“You think that I would simply abandon you there?”
“Well, you did.”
“I was coming back. I wanted to see the Countess home, to make sure she was all right. I specifically told you to wait. If you had listened to me instead of charging off on your own, it wouldn’t have happened.”
“Oh!” Alexandra glared at him. “Now you are blaming me because some man decided to attack me?”
“I’m not blaming you. I am simply saying that it was foolish of you to walk home without an escort.”
“May I remind you that I am perfectly able to take care of myself. I don’t have to sit around kicking my heels, waiting for my escort to reappear and trundle me home like some piece of baggage.”
“Able to take care of yourself?” He raised a scornful brow. “It hardly appears that way.”
“What do you mean?” Alexandra clenched her hands, jutting her chin forward pugnaciously. “I did take care of myself. I kicked him and tore away from him and ran to the house. No one helped me but myself!”
“The point is that you wouldn’t even have been attacked if you had not been walking alone. He probably thought you were—”
“Were what?” Alexandra’s eyes flashed fire, and she set her hands on her hips.
“Easy prey,” Thorpe said, tight-lipped. “And, blast it, you were.”
“I think it’s time for you to leave,” Alexandra said coldly.

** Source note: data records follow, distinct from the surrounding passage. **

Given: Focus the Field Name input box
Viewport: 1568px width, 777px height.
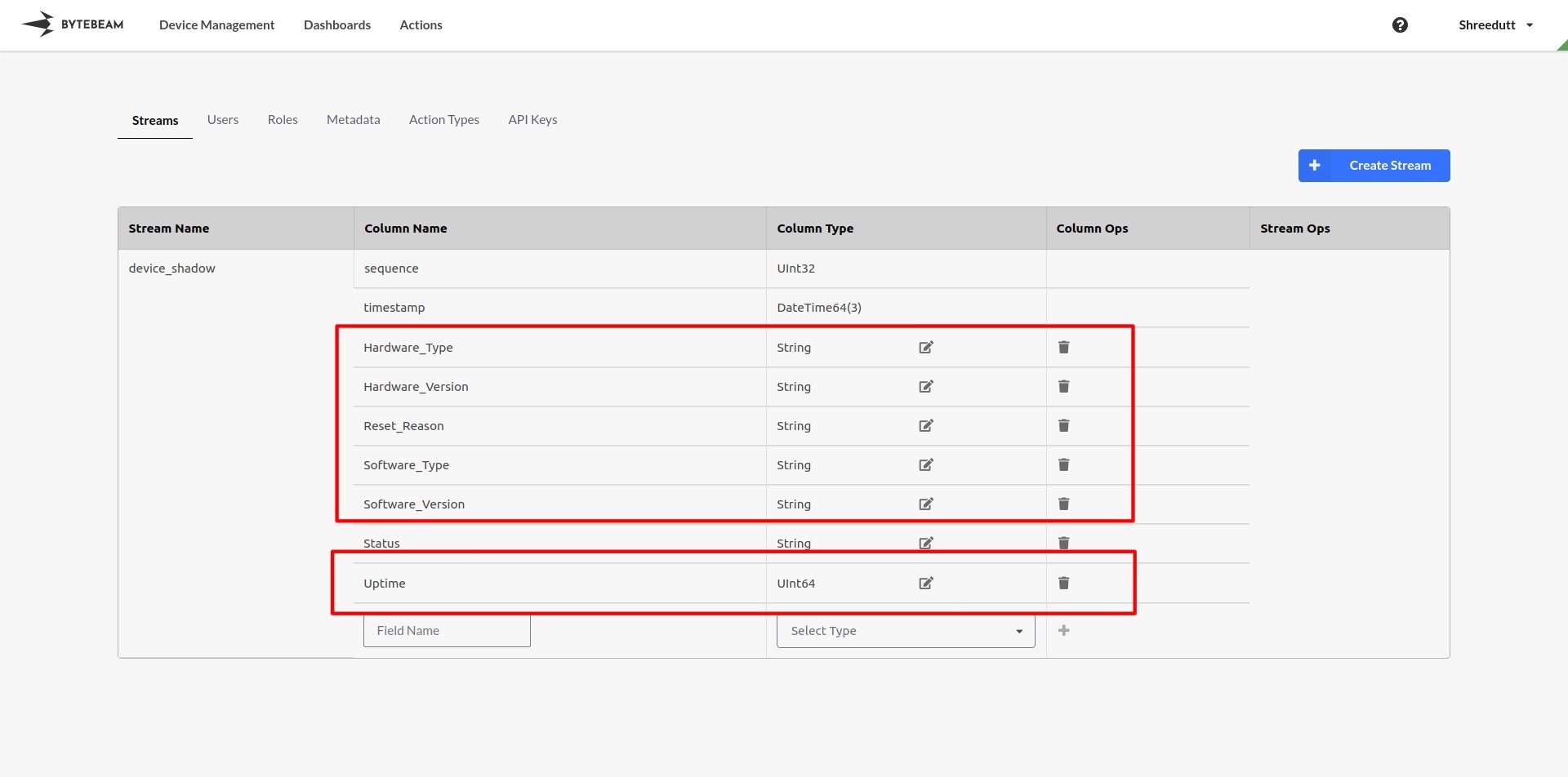Looking at the screenshot, I should click(x=447, y=631).

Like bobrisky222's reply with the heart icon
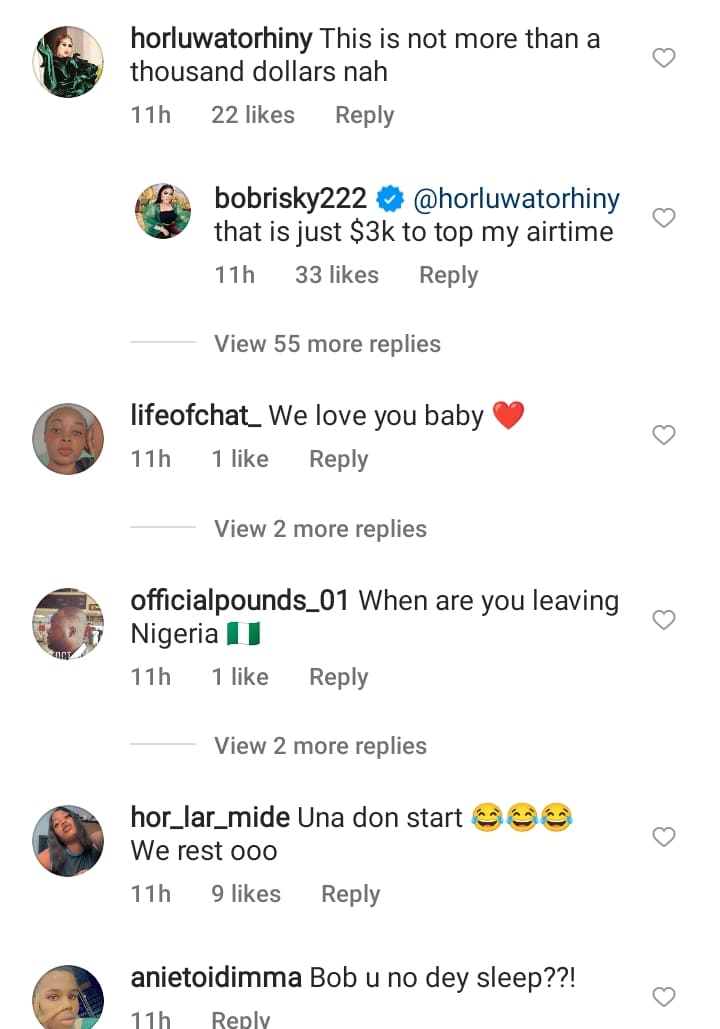click(x=664, y=218)
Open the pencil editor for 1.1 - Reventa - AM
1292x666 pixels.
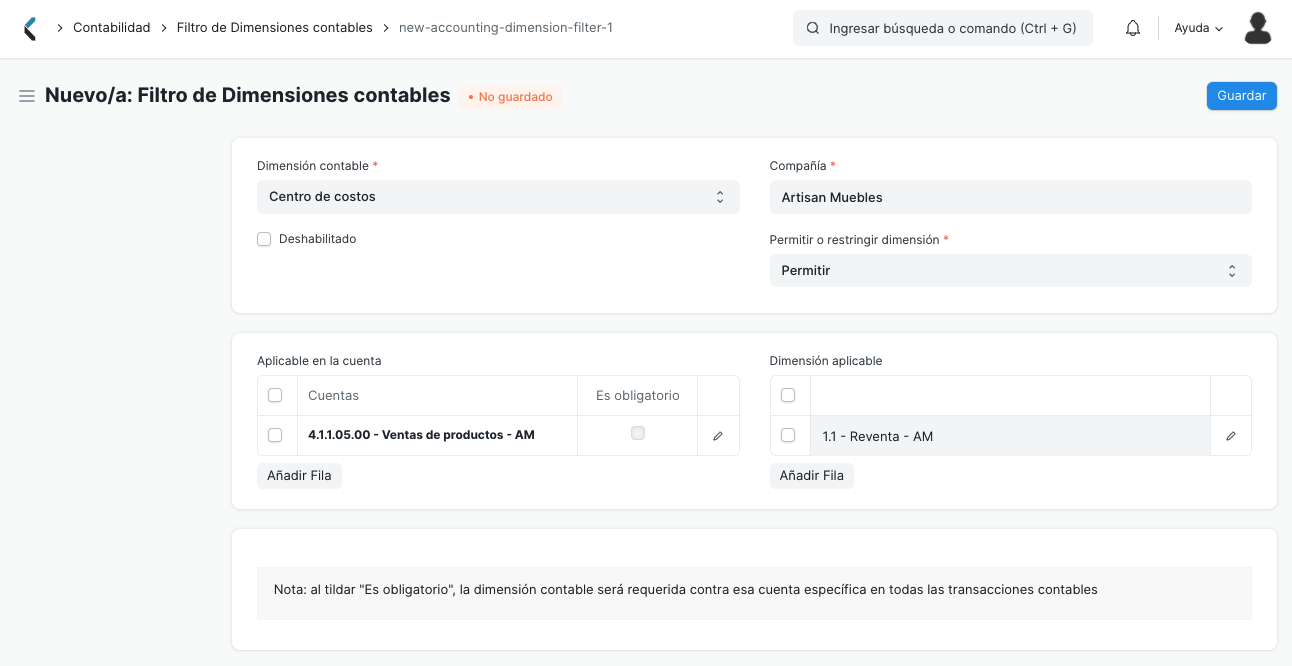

Thorpe started to speak, then stopped. “Yes. No doubt you are right. I will take my leave of you.” He turned and strode toward the door. He stopped as he reached it and turned. “I’ll pick you up tomorrow afternoon,” he said peremptorily. “I promised the Countess that I would bring you over then. She wants very much to meet you.” He gave her a nod and added, “Good night. Make sure all your doors are locked.”
Alexandra’s jaw dropped. How dare he tell her where she was going and what she was doing tomorrow afternoon? She whirled and took out some of her frustration by kicking a stool across the room.
“Ow!” She hurt her toe and hopped over to the sofa, holding it. “Blast that man!”
Lord Thorpe, she decided, was the most arrogant, aggravating, high-handed man she had ever had the misfortune to meet. First he left her at the party, telling her to wait there, as if she were a dog or a servant. Then he had the nerve to tell her that she should not have left the party without him, that she had not heard what she had, and that it was her fault someone had attacked her because she had walked home alone. And he had finished it all off by telling her that he was taking her to the Countess’s the next afternoon, as if she had nothing to say in the matter!
The awful thing, she had to admit to herself, was that despite all that, no matter his arrogance or his ordering her about, she was still all aquiver from those moments when they had kissed. His kisses had stirred her in ways she had never known before, and even now she felt hot and jittery—and if he walked in the door this instant, she would have to struggle to keep from running to him to kiss him again! How could a man infuriate her so much and at the same time make her want him so? Alexandra would not have thought it possible.
Her aunt bustled in. “Has he left?” Her eyes searched Alexandra’s face carefully.
“Yes. Why are you looking at me like that?”
“Like what?”
“I don’t know—as if you are searching for something.”
“No. It’s only…I’ve never seen you look at someone that way.”
“What way?”
“The way you looked at Mr. Thorpe.”
“Lord Thorpe.”
“Of course. Lord Thorpe.” Her aunt rolled her eyes. “These Englishmen and their infernal love of titles. As if that makes any difference to what the man is.” She paused. “Alexandra, do you…have feelings for this man?”